- Information provided:
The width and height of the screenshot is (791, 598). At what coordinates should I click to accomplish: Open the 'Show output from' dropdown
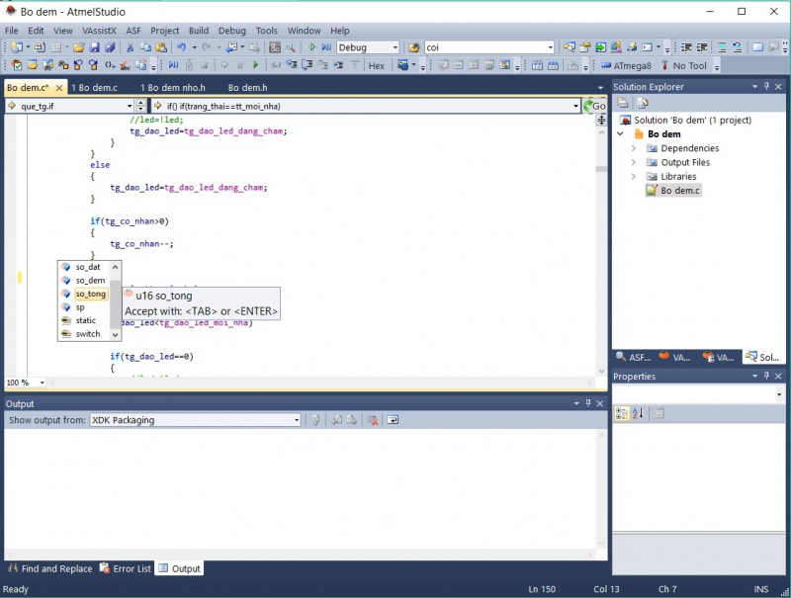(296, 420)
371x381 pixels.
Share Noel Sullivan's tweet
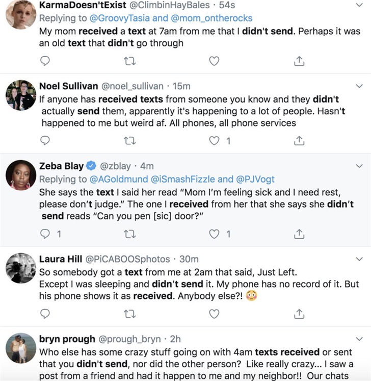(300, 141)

* * *

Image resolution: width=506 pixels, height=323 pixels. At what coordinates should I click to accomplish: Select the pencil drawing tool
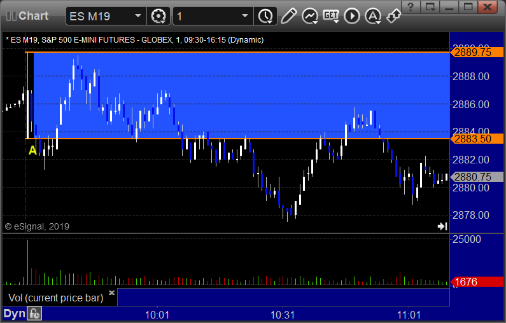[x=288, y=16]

* * *

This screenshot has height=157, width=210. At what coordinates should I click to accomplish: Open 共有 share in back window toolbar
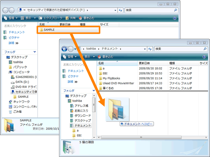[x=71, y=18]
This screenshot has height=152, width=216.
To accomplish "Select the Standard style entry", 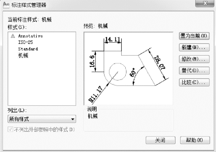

- Task details:
With pictures excluded, reproduce exactly the lines above from the one containing "This screenshot has height=152, width=216." down to the one containing "the Standard style", those two included.

- Finished task:
This screenshot has height=152, width=216.
To accomplish "Select the Standard style entry", 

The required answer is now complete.